§ Tugas tertulis A
Dalam baris data, ganti "coordinates" menjadi "position" mulai dari baris yang memuat "Describe the element" sampai dengan baris yang memuat "at that location.", lalu tuliskan kembali hanya baris-baris itu tanpa perubahan lain. Jangan sertakan gambar dalam jawaban.

§ Kutipan untuk dibaca
Rabu, 19 November 2008

DISPENSASI KAWIN VS WALI ADHOL



Lain dispensasi kawin, lain wali adhol. Jika yang pertama karena anak masih di bawah umur, maka orang tua mengajukan permohonan dispensasi kawin di pengadilan agar anaknya diberi ijin untuk menikah. Sedangkan wali adhol, anak yang memohon ke pengadilan untuk menetapkan wali hakim sebagai walinya, karena orang tuanya enggan menikahkan (menjadi wali).

Kedua masalahnya sangat berbeda, tapi obyeknya sama, yaitu pelaksanaan pernikahan, demikian juga subyeknya yaitu orang tua dan anak. Hanya kemudian kedudukannya berbeda. Dalam dispensasi kawin, anak dan orang tua bersatu untuk menuju ke jenjang pernikahan, sedangkan wali adhol. anak "berlawanan" dengan orang tua untuk menuju pernikahan.

PENYEBAB DISPENSASI KAWIN
Sebagaimana diatur di UU Perkawinan, batas usia minimal perkawinan, untuk wanita 16 tahun, dan untuk laki-laki 19 tahun. Jika hendak melaksanakan perkawinan di bawah usia tersebut, maka engajukan dispensasi kawin di pegadilan.

Tentu pembuat UU sudah mengkaji lebih jauh tentang penentuan batas minimal umur tersebut, baik secara sosial, mental dan kesehatan. Walau kemudian saat ini ada arus pendapat untuk lebih menambah umur batas minimal, dari 16 tahun menjadi 19 tahun untuk wanita dan dari 19 tahun menjadi 21 tahun untuk laki-laki.

Kita tak akan membahas umur, tapi mencoba hal-hal yang menjadi penyebab utama dispensasi kawin itu diajukan.

§ Data yang diberikan
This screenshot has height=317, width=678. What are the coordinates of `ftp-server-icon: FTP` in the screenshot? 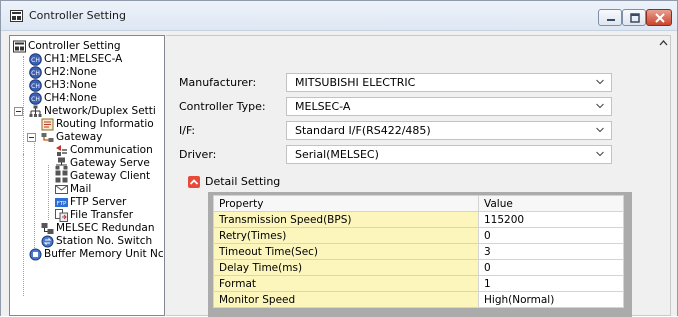 It's located at (62, 202).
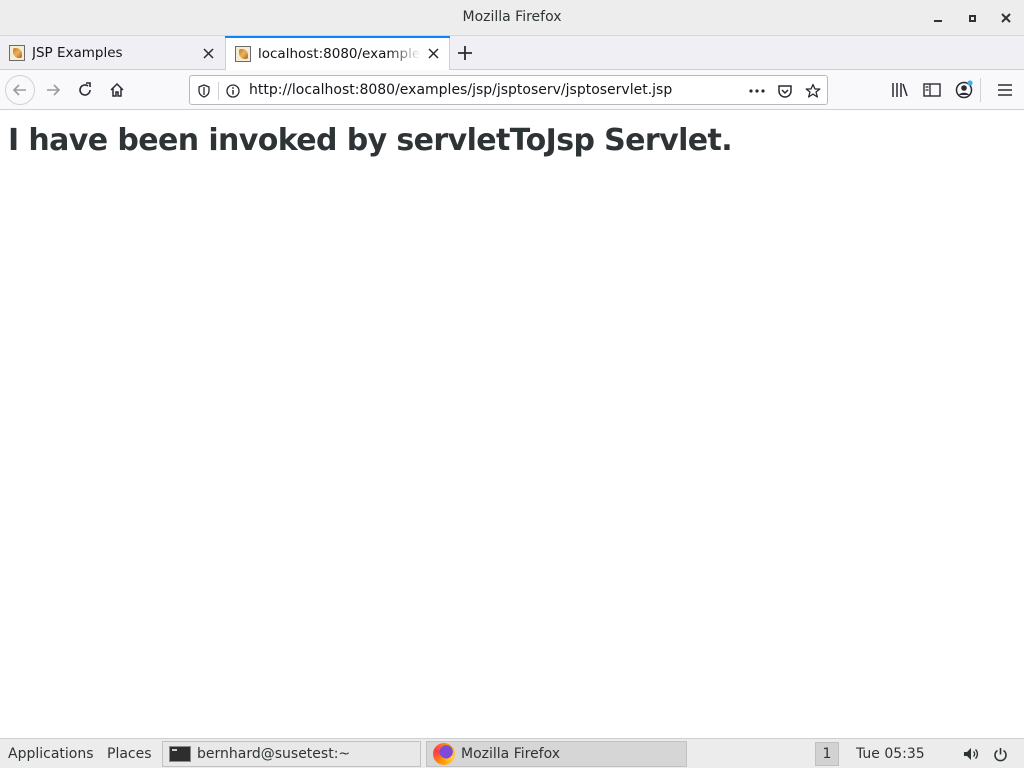 The width and height of the screenshot is (1024, 769). I want to click on tab-label: JSP Examples, so click(78, 53).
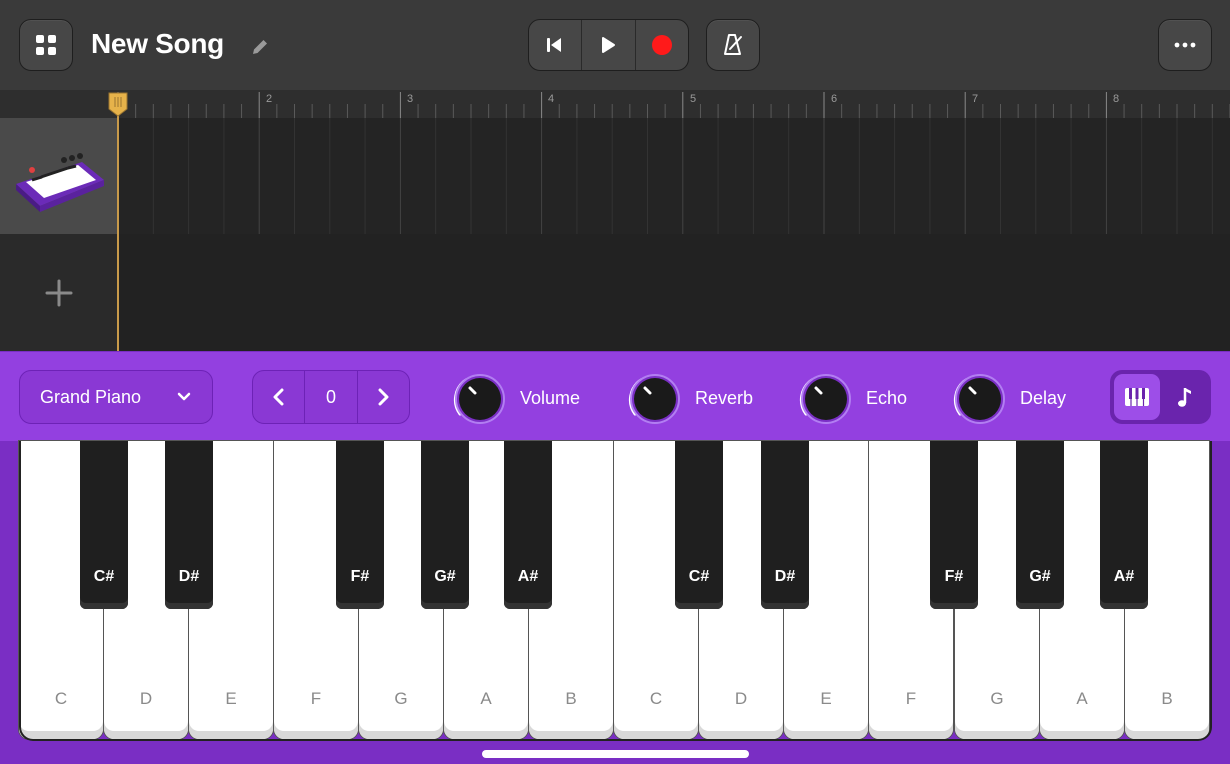  What do you see at coordinates (887, 398) in the screenshot?
I see `echo-label: Echo` at bounding box center [887, 398].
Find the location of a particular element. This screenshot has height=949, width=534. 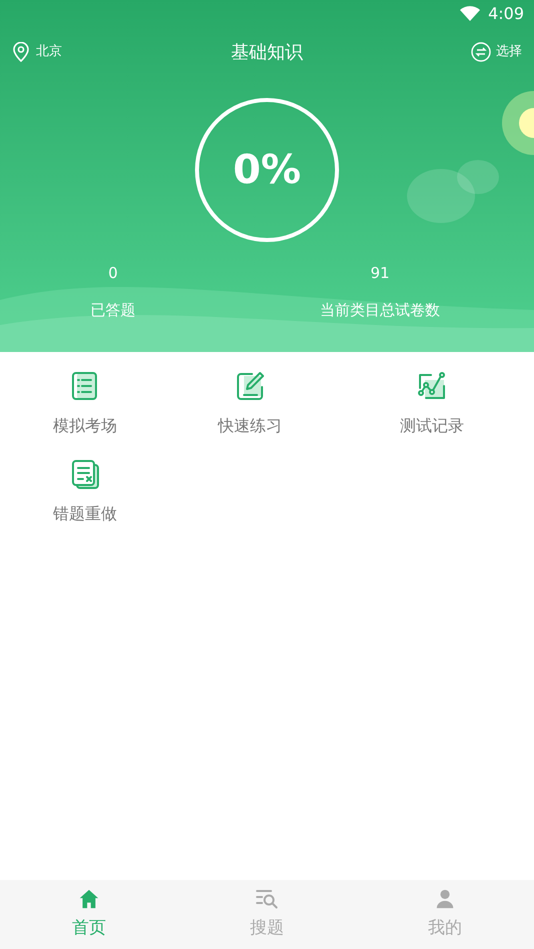

feature-button: 错题重做 is located at coordinates (85, 492).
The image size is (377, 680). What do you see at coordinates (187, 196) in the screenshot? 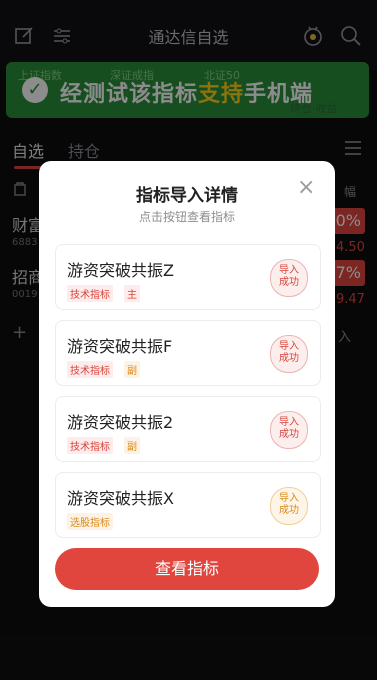
I see `modal-title: 指标导入详情` at bounding box center [187, 196].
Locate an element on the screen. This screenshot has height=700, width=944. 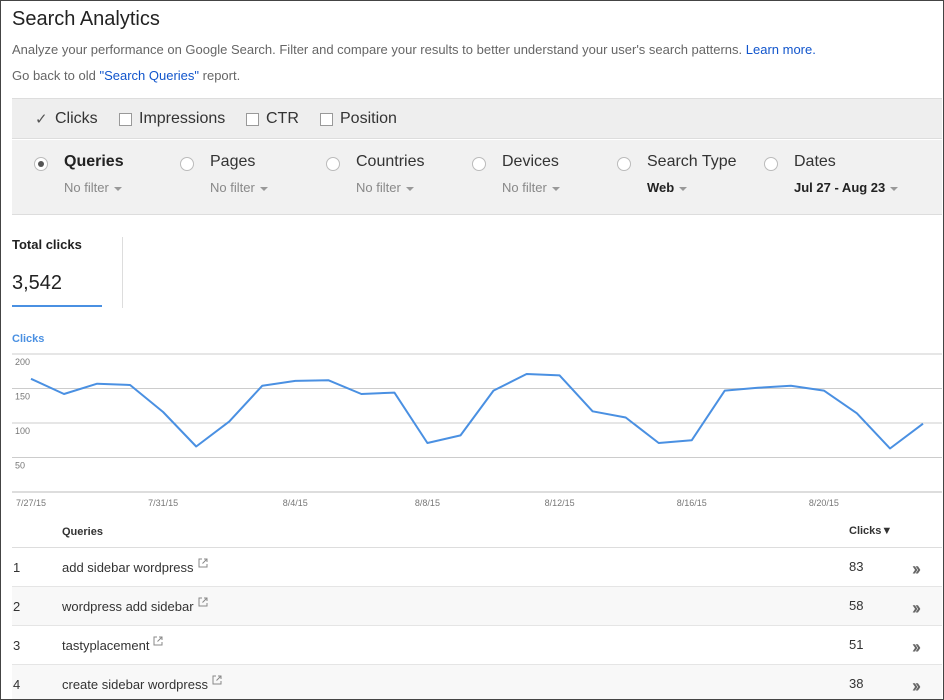
total-clicks-value: 3,542 is located at coordinates (38, 283).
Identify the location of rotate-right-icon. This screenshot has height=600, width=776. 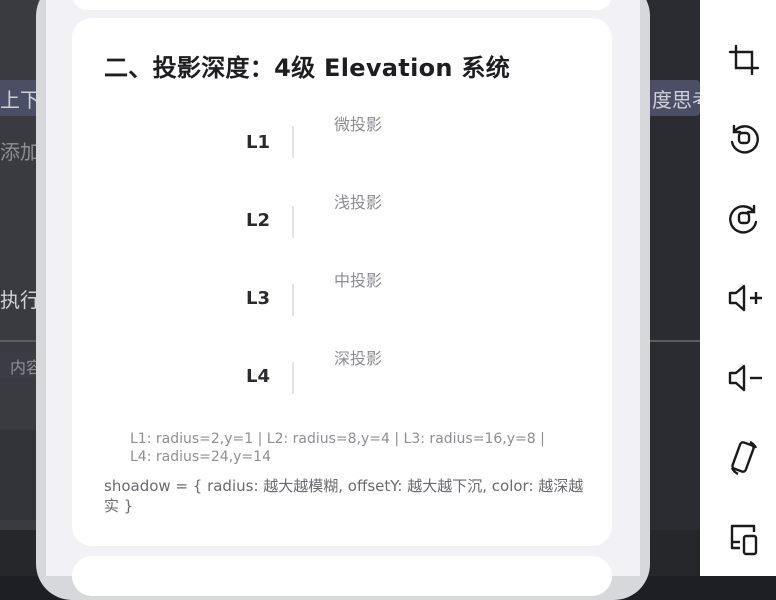
(744, 218).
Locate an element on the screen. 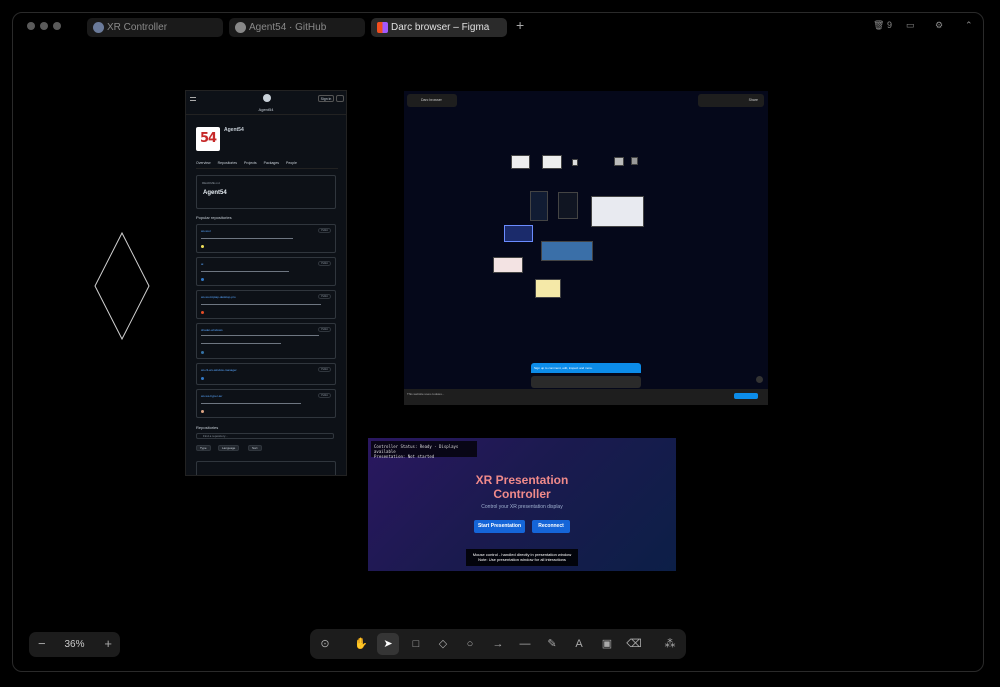  tab-overview: Overview is located at coordinates (204, 163).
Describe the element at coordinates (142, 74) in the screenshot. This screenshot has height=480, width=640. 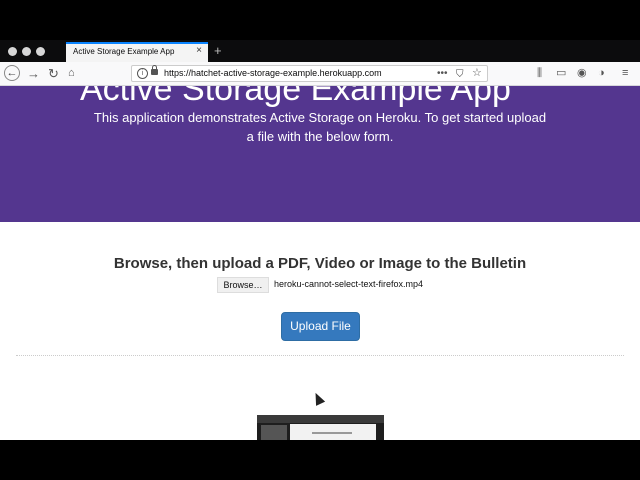
I see `info-icon: i` at that location.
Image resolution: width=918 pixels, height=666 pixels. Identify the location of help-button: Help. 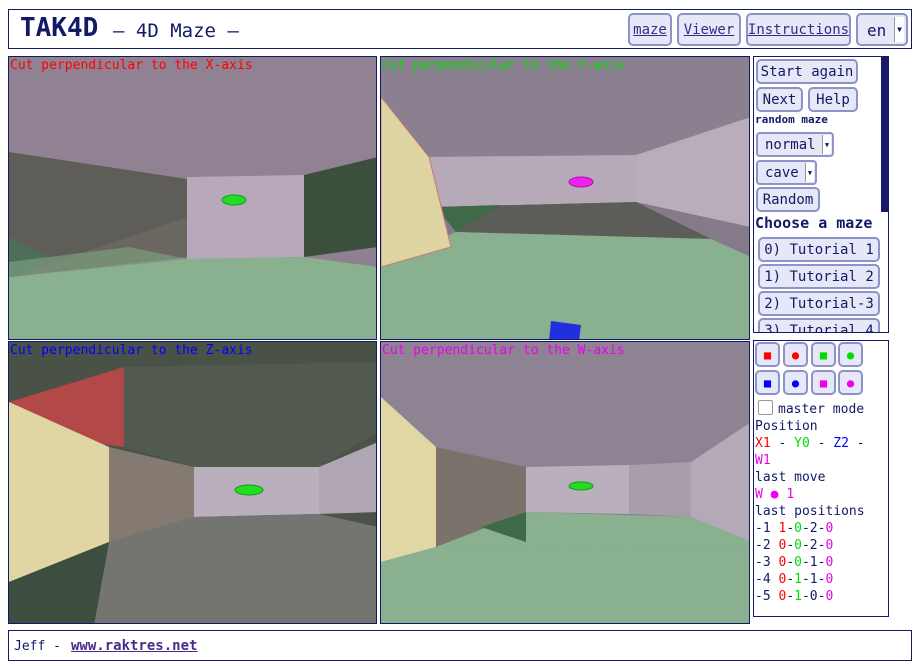
(833, 100).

§ Tugas tertulis B
Salin kata demi kata bagian tulisan tentang dispensasi kawin mulai dari "PENYEBAB DISPENSASI KAWIN" sampai dengan "kawin di pegadilan.".

§ Jawaban yang diharapkan A
Describe the element at position (142, 74) in the screenshot. This screenshot has height=480, width=640. 
I see `info-icon: i` at that location.

§ Jawaban yang diharapkan B
PENYEBAB DISPENSASI KAWIN
Sebagaimana diatur di UU Perkawinan, batas usia minimal perkawinan, untuk wanita 16 tahun, dan untuk laki-laki 19 tahun. Jika hendak melaksanakan perkawinan di bawah usia tersebut, maka engajukan dispensasi kawin di pegadilan.